H-W Law: in ideal population (large, random mating, no mutation, no selection, no migration): allele frequencies remain constant. If allele A has frequency $p$ and allele a has frequency $q$ ($p + q = 1$): genotype frequencies = $p^2$ (AA) + $2pq$ (Aa) + $q^2$ (aa) = 1. Uses: (1) Baseline to measure evolution (deviations from HW = evolution). (2) Calculate allele frequencies from phenotype data. Example: if 1% of population shows recessive phenotype ($q^2 = 0.01$): $q = 0.1$, $p = 0.9$, carrier frequency $= 2pq = 2(0.9)(0.1) = 18\%$. Agents of evolutionary change (disturb H-W): mutation, natural selection, genetic drift, gene flow (migration), non-random mating. NEET application: calculate carrier frequency for autosomal recessive conditions.

Primates: order including prosimians, monkeys, apes, humans.
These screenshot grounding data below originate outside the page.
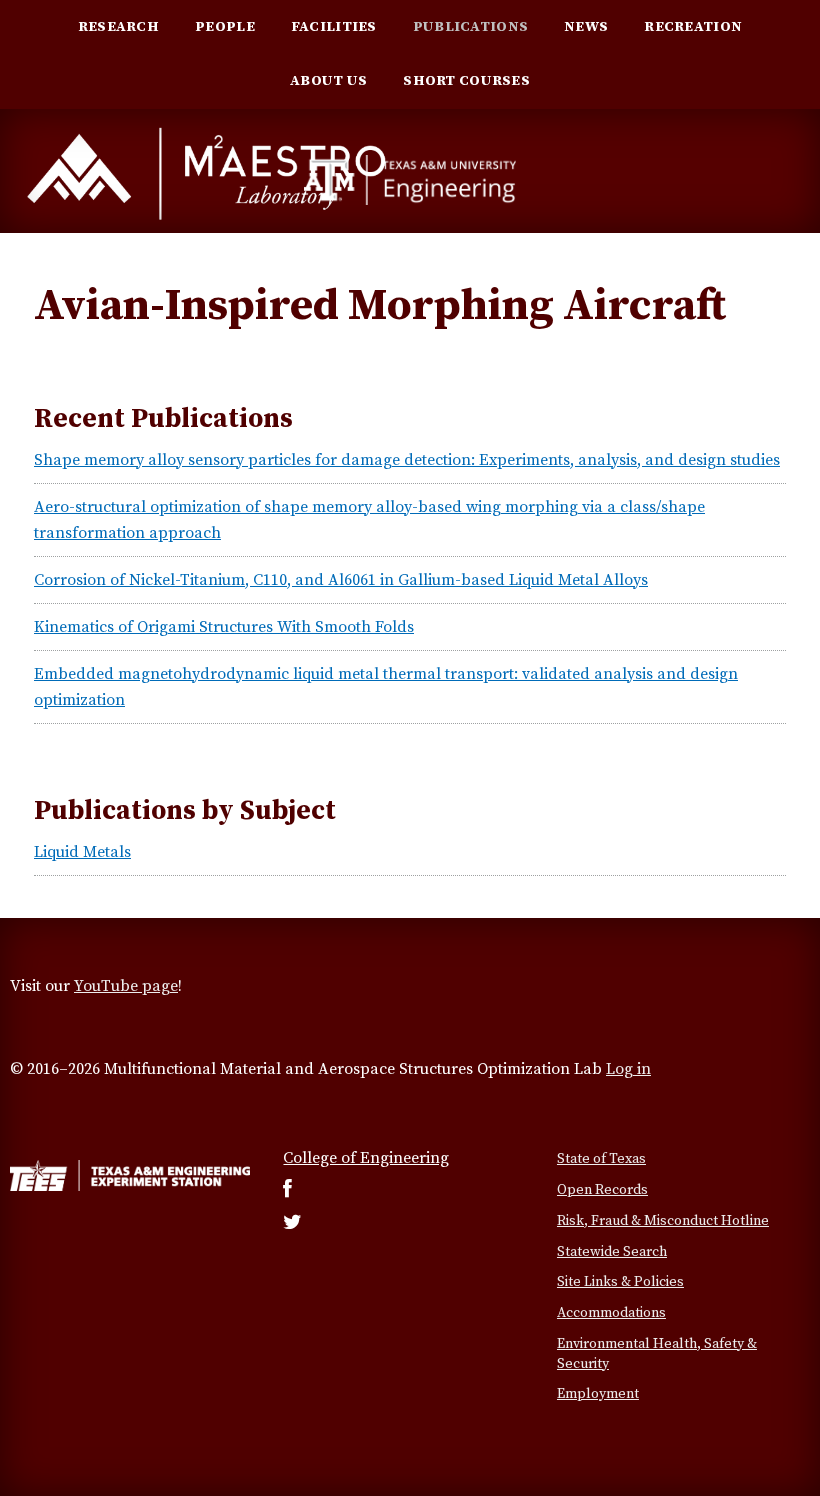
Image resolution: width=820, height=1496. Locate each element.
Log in (628, 1069)
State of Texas (601, 1159)
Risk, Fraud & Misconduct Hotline (663, 1221)
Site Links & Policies (620, 1282)
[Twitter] (292, 1224)
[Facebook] (287, 1191)
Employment (598, 1394)
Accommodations (611, 1313)
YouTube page (126, 986)
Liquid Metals (82, 852)
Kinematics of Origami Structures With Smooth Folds (224, 627)
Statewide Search (612, 1252)
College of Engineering (366, 1158)
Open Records (602, 1190)
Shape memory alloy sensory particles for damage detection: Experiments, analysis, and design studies (407, 460)
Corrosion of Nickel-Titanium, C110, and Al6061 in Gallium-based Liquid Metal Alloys (341, 580)
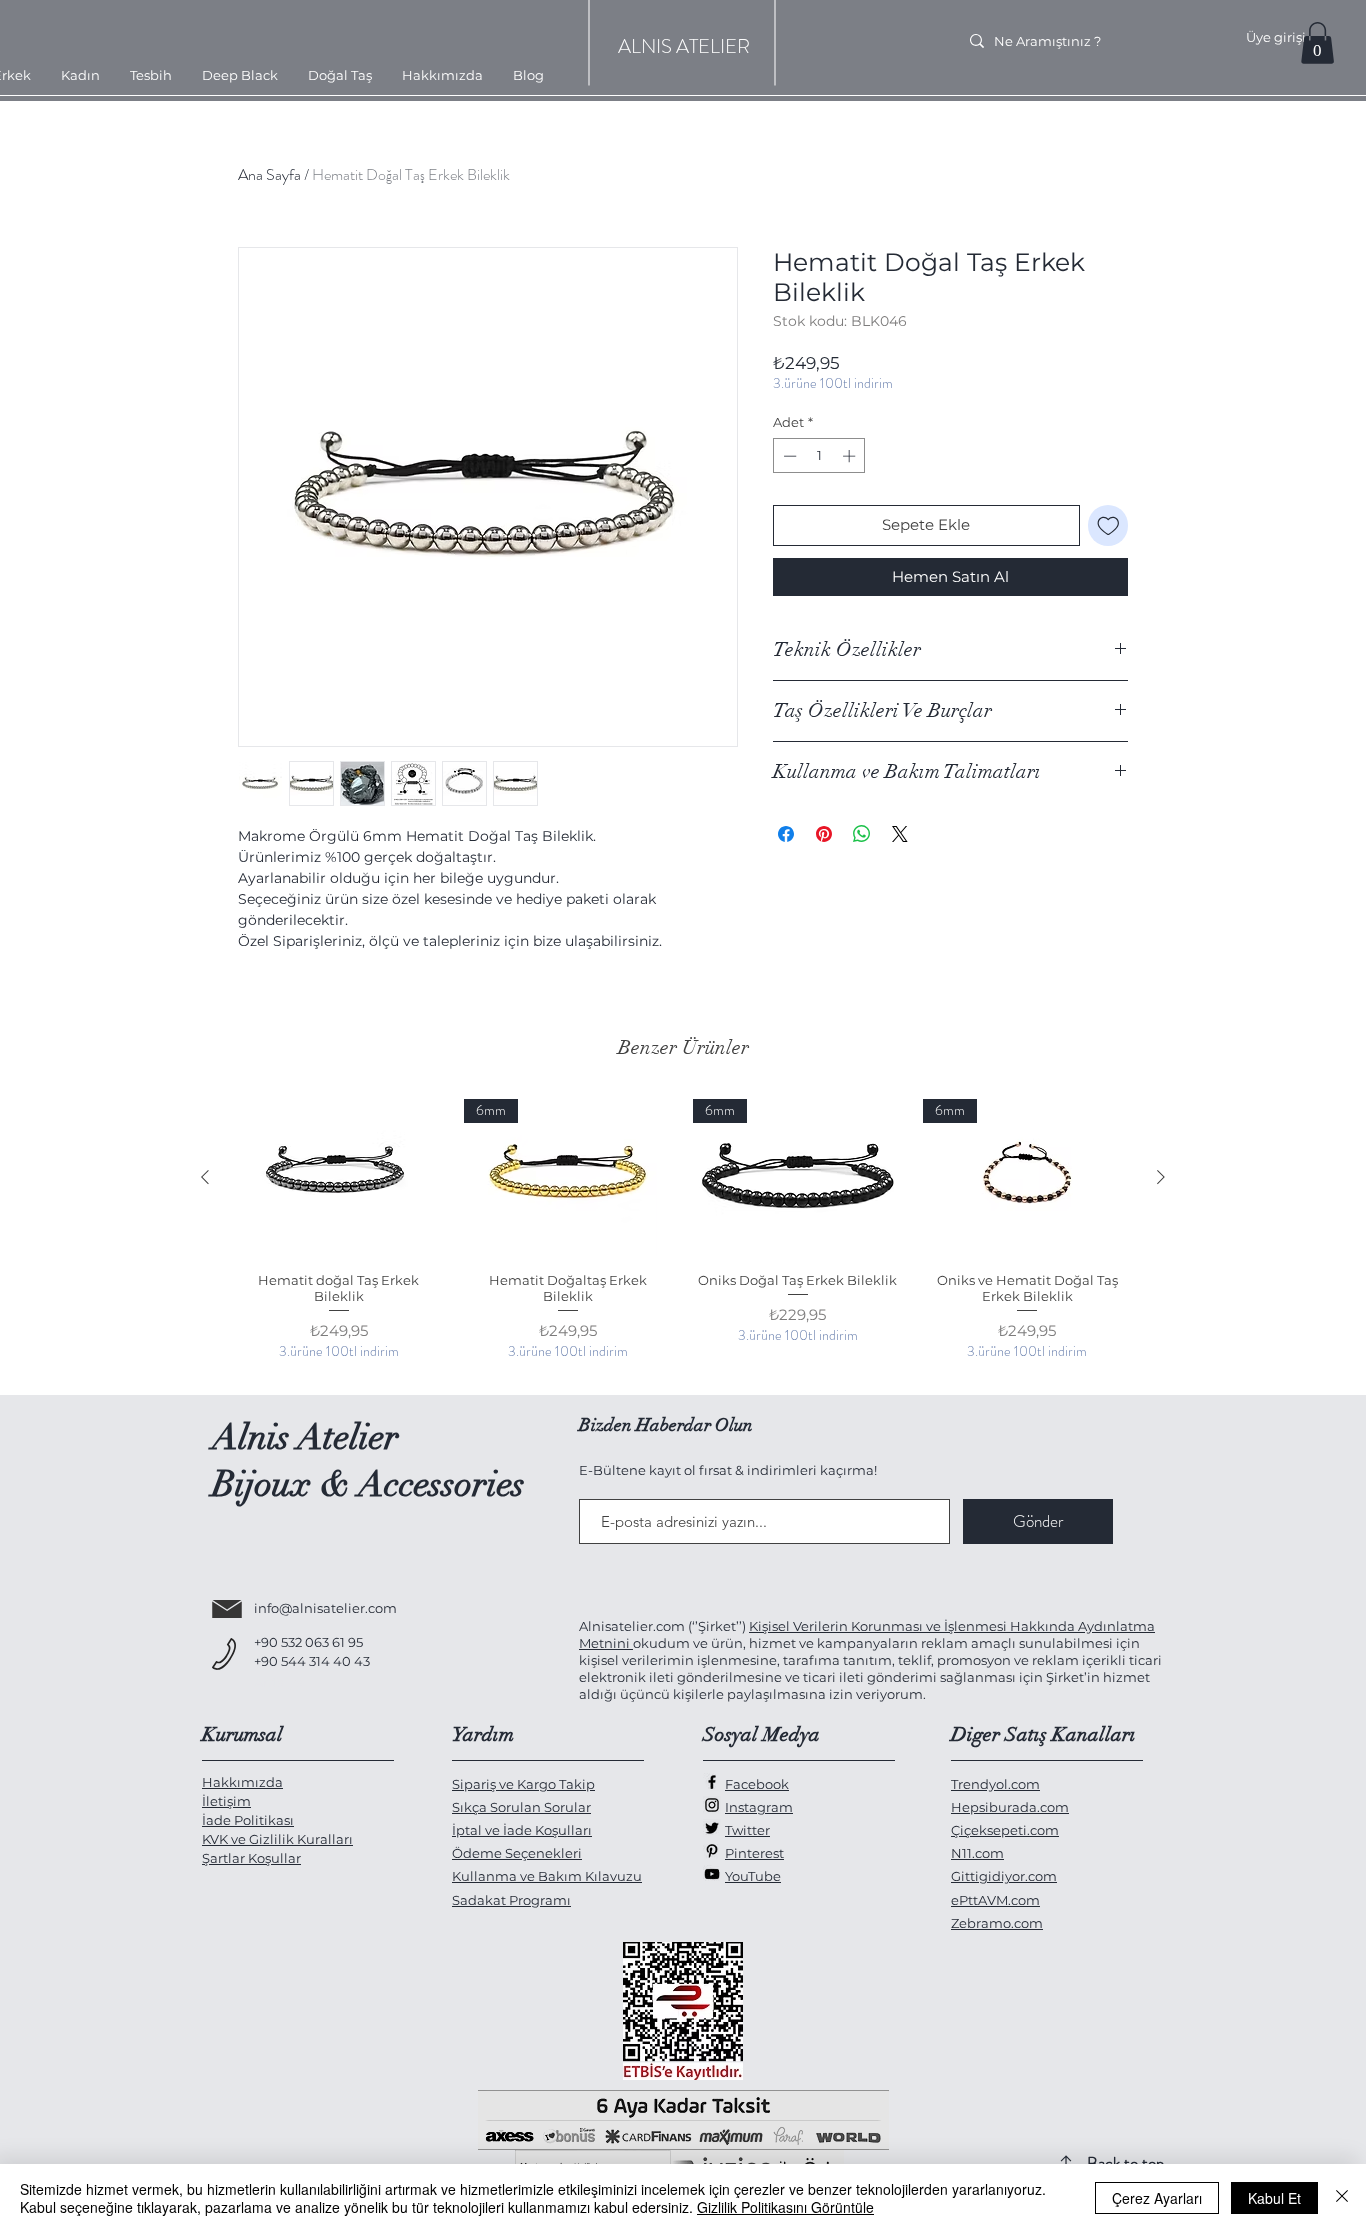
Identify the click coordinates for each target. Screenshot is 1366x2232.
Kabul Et (1274, 2198)
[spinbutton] (819, 456)
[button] (1317, 43)
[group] (683, 1238)
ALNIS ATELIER (684, 46)
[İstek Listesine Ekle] (1108, 525)
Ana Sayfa (269, 174)
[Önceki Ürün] (205, 1177)
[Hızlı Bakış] (339, 1177)
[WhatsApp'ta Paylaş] (862, 834)
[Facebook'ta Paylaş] (786, 834)
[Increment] (851, 456)
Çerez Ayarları (1157, 2198)
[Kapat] (1342, 2198)
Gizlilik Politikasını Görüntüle (785, 2207)
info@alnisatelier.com (325, 1608)
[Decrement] (788, 456)
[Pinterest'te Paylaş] (824, 834)
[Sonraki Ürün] (1161, 1177)
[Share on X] (900, 834)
Evolved from insectivore-like ancestors ~80 million years ago (MYA). Key evolutionary events: 55 MYA: first primates. 35 MYA: Old World monkeys separate. 25 MYA: gibbons separate. 15 MYA: orangutans. 10 MYA: gorillas. 7 MYA: chimpanzee and human lineages diverge. ~7% DNA difference between human and chimp (98%+ similar). Hominid evolution: Australopithecus (~4 MYA, Africa, bipedal, small brain ~400 cc). Homo habilis (2.5-1.5 MYA, first tool use, brain ~650 cc). Homo erectus (1.8-0.3 MYA, spread out of Africa, fire, brain ~900-1100 cc). Homo heidelbergensis (0.7-0.2 MYA). Homo neanderthalensis (400-40,000 years ago, Europe/Middle East, brain ~1450 cc, ritual burial). Homo sapiens (anatomically modern: 300,000 years ago; behaviourally modern: 50,000 years ago). Out of Africa hypothesis: modern humans evolved in Africa then spread worldwide and replaced archaic humans.